The story follows Paprika, Becstar and Sally Soolin as they set out on a quest to find one of Becstar’s old crew mates, Anyssa, and the artefact she’s in possession of – The Creation Gauntlet. They’re in a race against time as another old ally turned villain, Lord Mordecai, is also after the artefact.

I’ll be honest, it’s a series that doesn’t break a lot of new ground, but that’s one of Becstar‘s strengths. It’s just a fun, funny adventure story in space, with plenty of magical artefacts, knowing references to its influences and great cartoony artwork from Lorenzo Colangeli.



Review by Will Holden

Writer, Artist, Colours & Letters: Juni Ba

Djeliya is an all-ages fantasy based mostly on West African folk tales. The book opens with some exposition, explaining that there is a mystical Ivory Tower that is inhabited by the Wizard Soumaoro, who was once a benevolent leader but one day blew up the world and continues to crush any society that raises itself to a sufficient standard to threaten the God-like control of the Ivory Tower.

Our main protagonists are Mansour and Awa, the last two remaining members of a destroyed kingdom. Together they travel across this decimated world trying to find their place in it while also learning lessons about themselves, their world and culture, and the reasons for the devastation wrought by the Ivory Tower.

The use of West African legends is a very refreshing change from the western-centric comics market (at least what we tend to have access to) and makes for a unique reading experience in both story and design. The art is highly stylised, with heavy shading and block colouring, perhaps reminiscent of Mike Mignola, however this is not an imitation of anyone’s work and stands entirely on its own merits.

To top it off, the back matter is some of the most interesting I have seen in a comic or graphic novel, providing the background of the African Legends that have been the inspiration for the story.


X-O Manowar

Reviewed by Angela Cainen

Writer: Dennis Hopeless
Artist: Emilio Laiso
Colourist: Ruth Redmond
Letterer: Hassan Otsmane-Elhaou

As a Valiant fan of old I am very familiar with Aric of Dacia. I’ve read all the recent runs and yes the 90’s stuff as well. However, I can’t say that I have enjoyed a book more. Or liked Aric more. This run has made me like and root for one of my least favourite Valiant characters and that’s no mean feat.

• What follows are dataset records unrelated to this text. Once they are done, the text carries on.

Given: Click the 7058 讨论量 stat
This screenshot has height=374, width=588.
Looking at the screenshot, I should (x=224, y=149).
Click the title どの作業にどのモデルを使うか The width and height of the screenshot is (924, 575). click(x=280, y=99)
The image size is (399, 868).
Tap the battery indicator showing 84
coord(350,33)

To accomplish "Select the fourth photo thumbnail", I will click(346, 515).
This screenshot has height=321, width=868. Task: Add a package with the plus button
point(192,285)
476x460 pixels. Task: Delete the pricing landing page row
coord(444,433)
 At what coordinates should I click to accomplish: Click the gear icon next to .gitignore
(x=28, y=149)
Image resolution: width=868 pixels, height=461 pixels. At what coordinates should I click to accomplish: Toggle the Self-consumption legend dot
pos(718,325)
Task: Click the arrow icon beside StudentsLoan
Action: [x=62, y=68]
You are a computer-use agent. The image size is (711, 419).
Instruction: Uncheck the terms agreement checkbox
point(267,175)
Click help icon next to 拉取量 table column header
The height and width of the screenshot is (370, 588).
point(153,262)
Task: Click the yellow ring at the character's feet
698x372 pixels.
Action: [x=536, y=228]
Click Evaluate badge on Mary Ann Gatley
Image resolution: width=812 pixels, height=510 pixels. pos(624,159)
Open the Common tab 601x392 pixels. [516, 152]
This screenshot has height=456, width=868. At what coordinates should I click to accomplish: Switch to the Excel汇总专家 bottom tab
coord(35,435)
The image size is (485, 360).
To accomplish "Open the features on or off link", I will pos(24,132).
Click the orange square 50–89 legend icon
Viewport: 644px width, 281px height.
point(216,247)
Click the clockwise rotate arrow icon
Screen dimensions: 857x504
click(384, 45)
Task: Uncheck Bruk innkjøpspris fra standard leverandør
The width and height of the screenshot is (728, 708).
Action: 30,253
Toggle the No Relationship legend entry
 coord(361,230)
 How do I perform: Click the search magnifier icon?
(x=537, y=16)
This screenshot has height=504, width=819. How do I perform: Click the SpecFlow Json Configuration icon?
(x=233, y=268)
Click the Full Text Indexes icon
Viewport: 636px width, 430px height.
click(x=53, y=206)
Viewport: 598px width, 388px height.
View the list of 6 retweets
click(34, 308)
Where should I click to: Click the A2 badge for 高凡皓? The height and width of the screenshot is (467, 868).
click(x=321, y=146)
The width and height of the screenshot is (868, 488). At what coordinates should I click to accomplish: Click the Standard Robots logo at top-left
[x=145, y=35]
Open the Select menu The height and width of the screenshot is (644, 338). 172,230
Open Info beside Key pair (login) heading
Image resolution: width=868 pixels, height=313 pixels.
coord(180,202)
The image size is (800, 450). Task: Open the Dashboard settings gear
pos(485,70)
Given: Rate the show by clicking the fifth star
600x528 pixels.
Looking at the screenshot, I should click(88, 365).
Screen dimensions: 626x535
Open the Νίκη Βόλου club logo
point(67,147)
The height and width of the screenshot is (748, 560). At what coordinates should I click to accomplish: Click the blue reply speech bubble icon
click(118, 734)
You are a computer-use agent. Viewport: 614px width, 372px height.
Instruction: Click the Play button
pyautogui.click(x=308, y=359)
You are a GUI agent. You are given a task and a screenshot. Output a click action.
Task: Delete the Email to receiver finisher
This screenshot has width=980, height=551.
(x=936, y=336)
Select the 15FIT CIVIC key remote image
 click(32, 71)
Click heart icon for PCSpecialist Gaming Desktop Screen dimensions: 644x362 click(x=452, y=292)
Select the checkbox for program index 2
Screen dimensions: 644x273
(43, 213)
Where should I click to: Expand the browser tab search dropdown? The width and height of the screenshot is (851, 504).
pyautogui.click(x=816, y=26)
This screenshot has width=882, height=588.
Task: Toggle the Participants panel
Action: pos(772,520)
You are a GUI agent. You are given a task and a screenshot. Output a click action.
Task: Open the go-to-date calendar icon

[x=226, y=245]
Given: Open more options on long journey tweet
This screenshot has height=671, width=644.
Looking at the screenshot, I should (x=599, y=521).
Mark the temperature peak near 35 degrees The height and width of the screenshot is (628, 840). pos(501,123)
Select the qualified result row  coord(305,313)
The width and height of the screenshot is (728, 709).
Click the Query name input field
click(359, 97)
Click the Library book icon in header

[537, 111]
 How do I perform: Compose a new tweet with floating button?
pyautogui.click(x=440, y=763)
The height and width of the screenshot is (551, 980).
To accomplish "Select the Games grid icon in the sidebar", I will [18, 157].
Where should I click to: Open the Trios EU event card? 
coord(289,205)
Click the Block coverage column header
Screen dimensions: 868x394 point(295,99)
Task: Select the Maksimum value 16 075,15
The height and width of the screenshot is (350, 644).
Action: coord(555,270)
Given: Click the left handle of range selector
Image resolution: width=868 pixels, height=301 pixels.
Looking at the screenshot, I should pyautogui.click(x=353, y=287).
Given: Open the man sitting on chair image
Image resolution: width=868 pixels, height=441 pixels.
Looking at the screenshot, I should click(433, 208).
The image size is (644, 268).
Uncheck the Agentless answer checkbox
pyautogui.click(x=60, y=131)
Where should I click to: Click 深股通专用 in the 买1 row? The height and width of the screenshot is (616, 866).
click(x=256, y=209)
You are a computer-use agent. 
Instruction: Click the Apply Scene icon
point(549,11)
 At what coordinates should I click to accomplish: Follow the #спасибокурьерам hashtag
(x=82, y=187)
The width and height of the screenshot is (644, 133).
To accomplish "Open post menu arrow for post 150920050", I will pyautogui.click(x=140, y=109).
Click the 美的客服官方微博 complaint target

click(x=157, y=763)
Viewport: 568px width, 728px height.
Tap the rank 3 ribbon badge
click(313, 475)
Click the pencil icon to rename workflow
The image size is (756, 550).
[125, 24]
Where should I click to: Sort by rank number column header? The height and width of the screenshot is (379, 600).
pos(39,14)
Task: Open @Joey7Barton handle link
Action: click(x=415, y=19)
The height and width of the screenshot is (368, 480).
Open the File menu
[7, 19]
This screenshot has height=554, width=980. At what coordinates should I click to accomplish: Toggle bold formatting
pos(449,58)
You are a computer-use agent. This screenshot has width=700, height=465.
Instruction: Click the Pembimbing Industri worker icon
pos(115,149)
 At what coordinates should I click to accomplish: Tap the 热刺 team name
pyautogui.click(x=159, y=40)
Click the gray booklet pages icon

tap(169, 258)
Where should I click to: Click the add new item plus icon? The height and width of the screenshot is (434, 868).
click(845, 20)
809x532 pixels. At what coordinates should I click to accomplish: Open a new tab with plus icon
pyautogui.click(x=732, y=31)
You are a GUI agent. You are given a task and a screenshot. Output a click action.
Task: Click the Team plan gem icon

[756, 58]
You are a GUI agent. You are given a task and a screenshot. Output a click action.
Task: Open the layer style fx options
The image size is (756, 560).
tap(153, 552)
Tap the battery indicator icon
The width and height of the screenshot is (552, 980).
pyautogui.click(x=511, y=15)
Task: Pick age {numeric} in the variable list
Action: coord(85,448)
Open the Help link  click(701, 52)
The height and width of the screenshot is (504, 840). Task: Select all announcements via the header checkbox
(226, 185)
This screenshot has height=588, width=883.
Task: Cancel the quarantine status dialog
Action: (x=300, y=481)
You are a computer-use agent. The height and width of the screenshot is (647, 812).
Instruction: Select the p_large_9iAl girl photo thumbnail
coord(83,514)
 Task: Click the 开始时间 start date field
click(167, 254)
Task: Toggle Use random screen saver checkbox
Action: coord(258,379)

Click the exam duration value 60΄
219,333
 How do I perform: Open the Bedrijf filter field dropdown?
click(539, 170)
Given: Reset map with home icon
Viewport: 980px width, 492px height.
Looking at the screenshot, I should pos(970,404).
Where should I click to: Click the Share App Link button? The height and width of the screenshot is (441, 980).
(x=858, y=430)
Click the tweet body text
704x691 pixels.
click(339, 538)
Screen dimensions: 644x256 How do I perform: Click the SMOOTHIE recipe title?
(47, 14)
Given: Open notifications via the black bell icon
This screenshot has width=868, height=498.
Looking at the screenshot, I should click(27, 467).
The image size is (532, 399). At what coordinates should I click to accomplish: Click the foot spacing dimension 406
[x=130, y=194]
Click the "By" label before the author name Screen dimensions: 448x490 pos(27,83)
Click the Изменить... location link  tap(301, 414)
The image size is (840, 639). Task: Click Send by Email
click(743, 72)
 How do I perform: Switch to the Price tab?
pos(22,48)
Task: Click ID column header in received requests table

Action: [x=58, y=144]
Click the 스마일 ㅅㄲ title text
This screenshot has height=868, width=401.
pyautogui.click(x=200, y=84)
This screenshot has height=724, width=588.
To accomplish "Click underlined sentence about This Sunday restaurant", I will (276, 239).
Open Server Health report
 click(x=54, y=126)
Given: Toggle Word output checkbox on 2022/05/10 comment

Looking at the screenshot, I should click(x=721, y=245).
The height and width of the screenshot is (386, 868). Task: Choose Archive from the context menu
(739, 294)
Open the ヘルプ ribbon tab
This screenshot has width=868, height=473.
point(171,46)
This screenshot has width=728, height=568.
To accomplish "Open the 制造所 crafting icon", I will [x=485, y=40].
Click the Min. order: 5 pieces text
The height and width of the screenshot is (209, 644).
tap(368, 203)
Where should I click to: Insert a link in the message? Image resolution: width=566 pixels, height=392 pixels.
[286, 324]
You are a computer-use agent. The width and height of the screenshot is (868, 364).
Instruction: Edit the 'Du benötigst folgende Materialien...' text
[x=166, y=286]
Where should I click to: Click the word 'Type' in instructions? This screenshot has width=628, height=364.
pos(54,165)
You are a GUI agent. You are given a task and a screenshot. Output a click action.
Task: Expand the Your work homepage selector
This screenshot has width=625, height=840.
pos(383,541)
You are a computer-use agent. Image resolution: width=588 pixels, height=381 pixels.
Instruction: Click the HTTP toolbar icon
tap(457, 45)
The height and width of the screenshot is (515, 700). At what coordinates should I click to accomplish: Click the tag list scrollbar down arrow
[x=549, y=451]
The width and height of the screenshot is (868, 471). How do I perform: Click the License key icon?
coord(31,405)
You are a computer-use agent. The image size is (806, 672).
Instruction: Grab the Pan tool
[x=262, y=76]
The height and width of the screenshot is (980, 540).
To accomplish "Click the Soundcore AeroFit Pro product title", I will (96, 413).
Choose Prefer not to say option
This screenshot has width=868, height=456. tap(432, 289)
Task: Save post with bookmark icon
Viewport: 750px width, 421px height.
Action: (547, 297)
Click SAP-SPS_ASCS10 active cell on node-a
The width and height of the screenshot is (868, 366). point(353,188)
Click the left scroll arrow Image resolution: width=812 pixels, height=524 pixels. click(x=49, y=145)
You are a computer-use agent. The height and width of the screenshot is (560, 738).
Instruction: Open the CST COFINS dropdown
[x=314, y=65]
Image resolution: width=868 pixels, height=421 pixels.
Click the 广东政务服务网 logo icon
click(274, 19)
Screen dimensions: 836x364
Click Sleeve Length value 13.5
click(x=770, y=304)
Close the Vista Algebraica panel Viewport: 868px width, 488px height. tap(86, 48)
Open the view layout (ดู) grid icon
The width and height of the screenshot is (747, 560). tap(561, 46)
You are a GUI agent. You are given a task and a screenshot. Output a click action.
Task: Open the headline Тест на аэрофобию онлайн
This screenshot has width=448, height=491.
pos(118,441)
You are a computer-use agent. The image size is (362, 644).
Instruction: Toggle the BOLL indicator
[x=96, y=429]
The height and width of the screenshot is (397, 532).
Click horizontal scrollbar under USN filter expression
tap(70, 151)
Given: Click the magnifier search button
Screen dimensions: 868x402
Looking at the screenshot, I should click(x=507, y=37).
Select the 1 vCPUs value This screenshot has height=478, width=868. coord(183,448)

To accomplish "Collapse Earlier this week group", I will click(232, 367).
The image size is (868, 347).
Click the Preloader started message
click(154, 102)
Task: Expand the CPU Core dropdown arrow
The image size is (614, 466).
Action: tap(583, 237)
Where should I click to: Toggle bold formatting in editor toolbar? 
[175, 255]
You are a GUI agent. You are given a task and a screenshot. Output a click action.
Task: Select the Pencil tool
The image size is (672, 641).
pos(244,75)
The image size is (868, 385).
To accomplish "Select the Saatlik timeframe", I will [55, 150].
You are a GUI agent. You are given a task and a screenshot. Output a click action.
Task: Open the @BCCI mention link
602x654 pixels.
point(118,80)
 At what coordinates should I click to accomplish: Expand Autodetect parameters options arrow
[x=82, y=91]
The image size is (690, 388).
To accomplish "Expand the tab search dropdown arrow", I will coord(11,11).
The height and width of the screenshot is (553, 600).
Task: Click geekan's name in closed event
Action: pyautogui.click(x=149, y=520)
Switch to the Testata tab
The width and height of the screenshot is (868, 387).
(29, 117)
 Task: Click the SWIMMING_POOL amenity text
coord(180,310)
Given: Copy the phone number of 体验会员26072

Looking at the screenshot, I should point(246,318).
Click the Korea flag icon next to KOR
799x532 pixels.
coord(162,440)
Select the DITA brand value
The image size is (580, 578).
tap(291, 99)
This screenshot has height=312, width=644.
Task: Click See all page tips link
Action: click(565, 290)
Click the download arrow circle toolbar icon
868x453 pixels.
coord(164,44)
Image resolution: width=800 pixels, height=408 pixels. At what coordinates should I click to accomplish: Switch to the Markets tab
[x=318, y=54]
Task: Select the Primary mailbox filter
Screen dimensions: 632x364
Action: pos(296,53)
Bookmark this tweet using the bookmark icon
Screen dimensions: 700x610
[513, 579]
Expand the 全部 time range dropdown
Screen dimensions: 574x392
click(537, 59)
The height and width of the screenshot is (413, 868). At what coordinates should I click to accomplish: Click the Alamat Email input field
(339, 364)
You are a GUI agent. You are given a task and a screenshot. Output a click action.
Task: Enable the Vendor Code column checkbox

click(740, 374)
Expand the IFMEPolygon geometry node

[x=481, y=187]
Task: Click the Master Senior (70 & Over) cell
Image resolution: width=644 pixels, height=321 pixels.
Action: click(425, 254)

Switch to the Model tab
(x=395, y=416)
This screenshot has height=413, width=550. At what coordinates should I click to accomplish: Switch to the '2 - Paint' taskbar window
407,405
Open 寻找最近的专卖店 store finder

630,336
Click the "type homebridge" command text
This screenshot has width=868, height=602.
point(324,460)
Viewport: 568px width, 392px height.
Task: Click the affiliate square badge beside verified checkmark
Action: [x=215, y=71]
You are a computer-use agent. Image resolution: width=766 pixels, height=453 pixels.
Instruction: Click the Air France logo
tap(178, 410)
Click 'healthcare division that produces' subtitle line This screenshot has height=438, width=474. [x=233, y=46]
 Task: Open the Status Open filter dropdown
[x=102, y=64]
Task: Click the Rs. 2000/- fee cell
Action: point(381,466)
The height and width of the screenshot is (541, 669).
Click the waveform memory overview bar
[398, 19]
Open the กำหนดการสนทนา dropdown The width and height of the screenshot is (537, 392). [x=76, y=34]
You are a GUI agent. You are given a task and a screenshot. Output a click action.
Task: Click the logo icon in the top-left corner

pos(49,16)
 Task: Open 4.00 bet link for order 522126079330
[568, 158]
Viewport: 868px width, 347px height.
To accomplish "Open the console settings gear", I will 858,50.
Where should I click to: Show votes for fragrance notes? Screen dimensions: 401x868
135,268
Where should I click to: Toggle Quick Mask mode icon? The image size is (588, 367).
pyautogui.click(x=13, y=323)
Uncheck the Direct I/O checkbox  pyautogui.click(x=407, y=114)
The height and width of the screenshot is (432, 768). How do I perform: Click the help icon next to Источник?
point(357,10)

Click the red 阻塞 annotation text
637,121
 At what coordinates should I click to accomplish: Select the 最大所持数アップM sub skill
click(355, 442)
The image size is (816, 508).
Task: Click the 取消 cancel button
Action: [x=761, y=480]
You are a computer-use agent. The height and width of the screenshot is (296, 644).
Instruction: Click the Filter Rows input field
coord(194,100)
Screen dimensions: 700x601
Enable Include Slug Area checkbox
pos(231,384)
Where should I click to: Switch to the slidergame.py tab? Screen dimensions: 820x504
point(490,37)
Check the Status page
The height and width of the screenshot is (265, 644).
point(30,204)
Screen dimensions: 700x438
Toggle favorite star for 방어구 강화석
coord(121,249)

This run picks up after Harbinger Wars II with Aric trying his best to just be a good guy and get by. He doesn’t always succeed but he is trying and he feels more genuine about his heroics than I think I’ve ever seen. Of course he is not alone he has his sentient laine armour with him and Shanhara is finally given a strong character of her own with her own character arc and plots. It’s a really fresh take on both characters and one I very much appreciated.

The interplay between the two, the banter but also the care they have for each other is a nice emotional bedrock for the book. It’s helped by some good supporting characters even a kid character called Desmond who surprisingly for a kid character in comics is actually likeable and not annoying. There’s a real emotional heart.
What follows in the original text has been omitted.